Opposition launches IBAC funding push to let voters ‘know the truth’

The Victorian opposition will push the Andrews government to increase its funding of integrity watchdogs after IBAC commissioner Robert Redlich complained he had been gagged during a parliamentary inquiry.

On Wednesday David Davis, the leader of the opposition in the upper house, will move a motion arguing for the cash injection to ensure the agencies can complete inquiries before the November state election.

David Davis, the opposition’s leader in the upper house, will move the motion on Wednesday.Credit:Joe Armao

The Independent Broad-based Anti-corruption Commission and the Victorian Ombudsman have both previously complained about their funding security, but the government has rejected this criticism.

“It is hard not to conclude that squeezing the funding is designed by Labor to put the brakes on the embarrassing corruption investigations,” Davis said in a statement.

Last month The Age revealed Premier Daniel Andrews had been secretly grilled by IBAC as part of the Operation Watts investigation into Labor MPs’ misuse of public resources.

The Australian later revealed Andrews was questioned privately as part of Operation Sandon, which is investigating alleged corrupt land deals in Casey.

IBAC Commissioner Robert Redlich says the cost of a ‘fully funded’ IBAC would be “astronomical”.

In his motion, Davis noted Labor MP Harriet Shing had blocked Redlich from speaking freely at a parliamentary inquiry into integrity agencies and their treatment of witnesses this month.

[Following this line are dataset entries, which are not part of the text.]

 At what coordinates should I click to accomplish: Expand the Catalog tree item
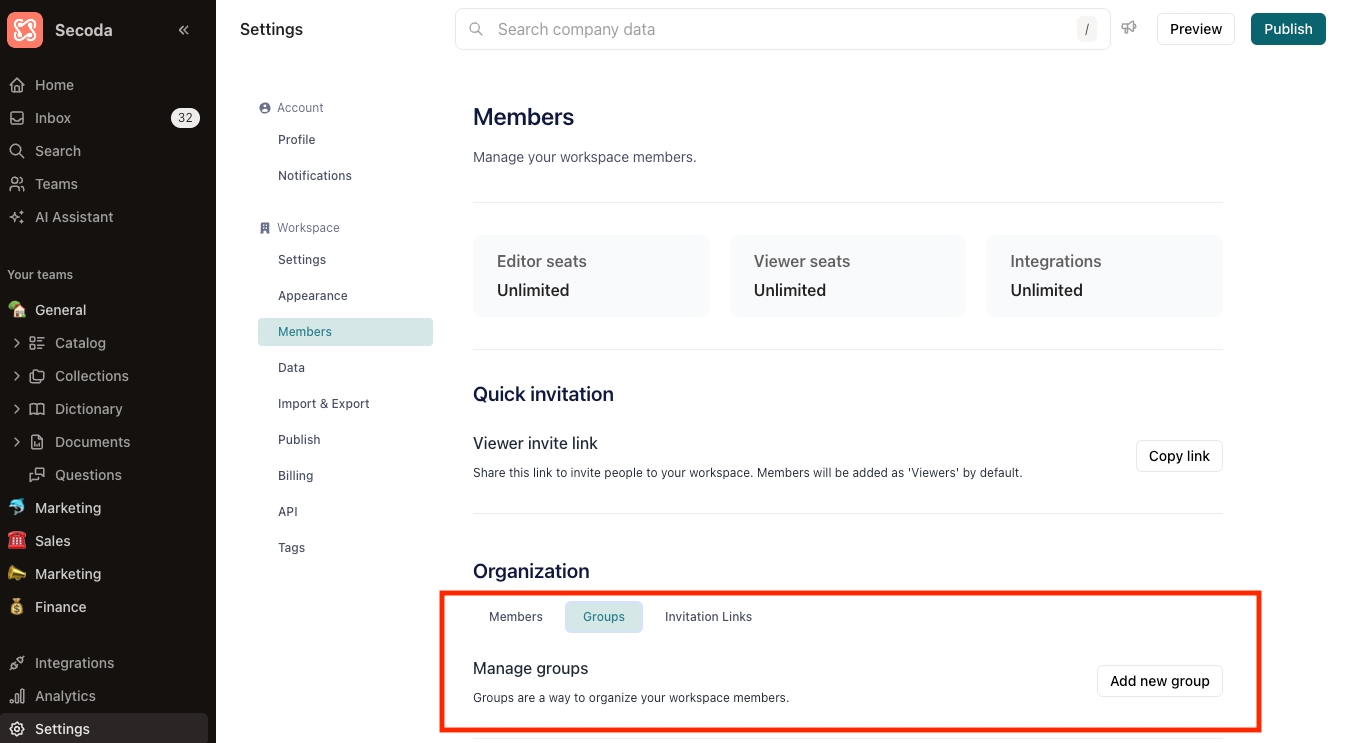16,343
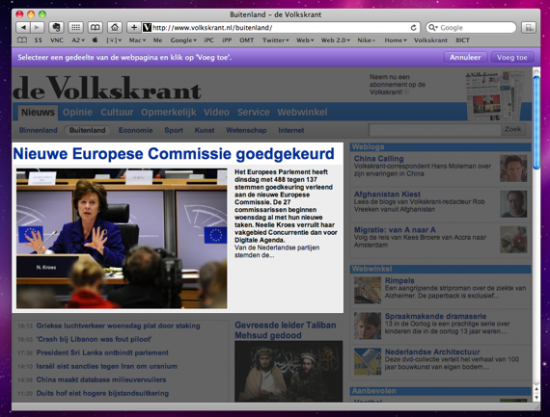Go to the home page icon
Image resolution: width=550 pixels, height=417 pixels.
[x=115, y=27]
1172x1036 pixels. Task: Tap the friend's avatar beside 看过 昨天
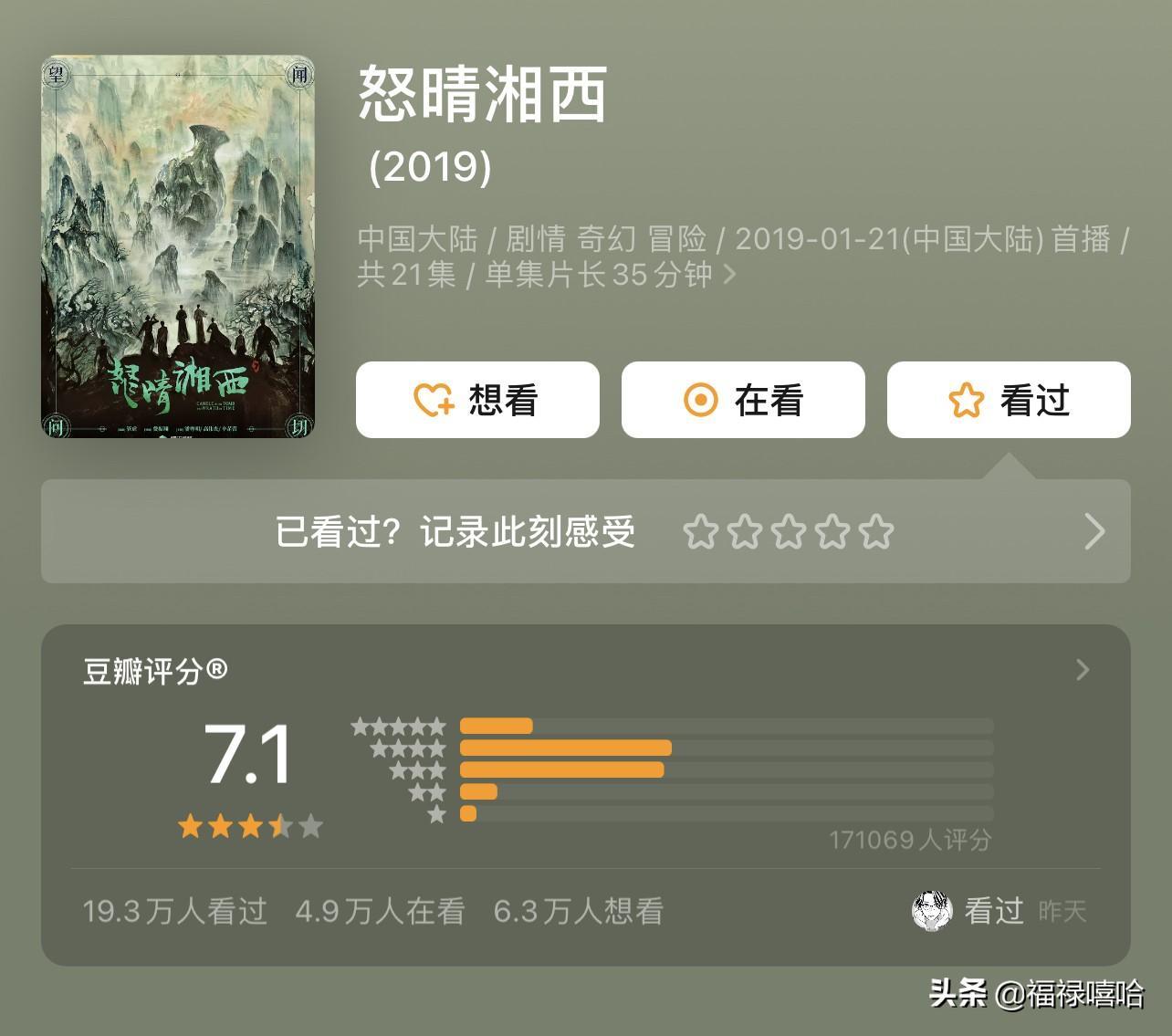[x=932, y=911]
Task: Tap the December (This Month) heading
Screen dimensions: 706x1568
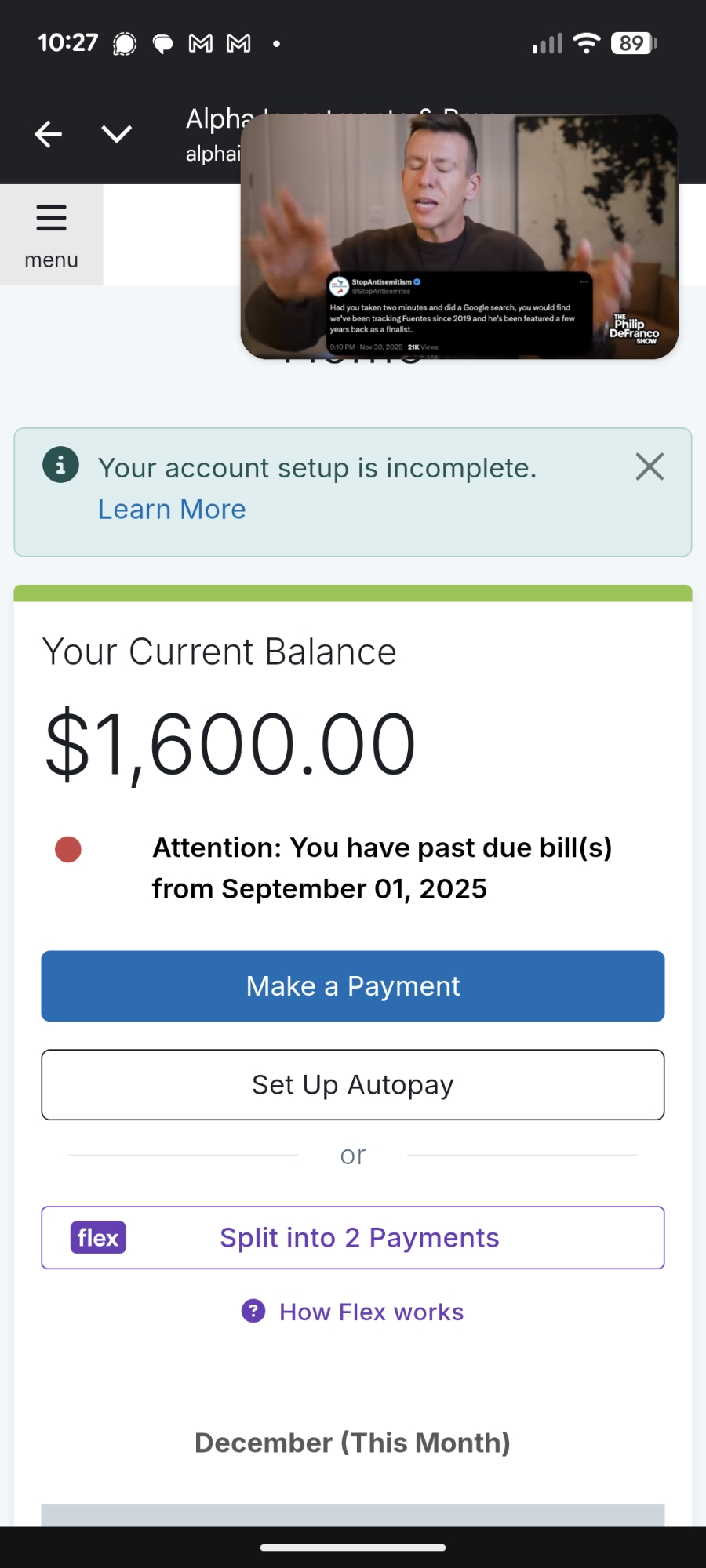Action: (x=353, y=1443)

Redlich was asked why Andrews was questioned in private, prompting Shing, chair of the committee, to cut the livestream and reminded members not to speak about individual matters.

Redlich complained in a letter to the committee and asked for another opportunity to speak.

Shing said the committee was prohibited from reviewing IBAC’s investigations and decisions.

“These provisions rightly protect the integrity and independence of Victoria’s integrity agencies while subjecting them to necessary, but properly limited, oversight,” Shing said in a statement.

IBAC tends to hold public hearings only if it has strong evidence the witness has acted corruptly.

Davis said Shing’s intervention in the hearing was unacceptable, as was IBAC’s funding.

“It would be completely unacceptable and a blot on democracy if Labor’s funding straitjacket was to make it difficult for the agencies to report as fully as possible before the November state election,” he said. “Labor is desperate to clamp the agencies and prevent the public knowing the truth before they vote.”

The government provided an extra $32.1 million to IBAC in this year’s budget and boosted the Victorian Inspectorate’s base funding by $15.8 million.

The government also agreed to a treasurer’s advance of $700,000 as agreed to by the Ombudsman.

A government spokeswoman said “IBAC has broad powers to effectively conduct its investigations and the resources it needs to undertake that work. We’ve delivered stronger powers and record funding to further support IBAC in these investigations.

“We continue to work closely with Victoria’s integrity agencies to ensure they have the powers they need.”

The opposition was in talks with the crossbench on Tuesday afternoon. If Davis’ motion succeeds, it would not force the government to act.

The government does not have a majority in its own right in the upper house and has previously enjoyed support from a handful of non-government MPs.

But that has been derailed by a growing crossbench after Kaushaliya Vaghela and Adem Somyurek were dumped from the Labor Party.

The government has lost votes in the upper house as a result. Former NSW and Commonwealth ombudsman John McMillan is investigating the politicisation of the public service as a result of a successful motion put forward by Somyurek earlier this year.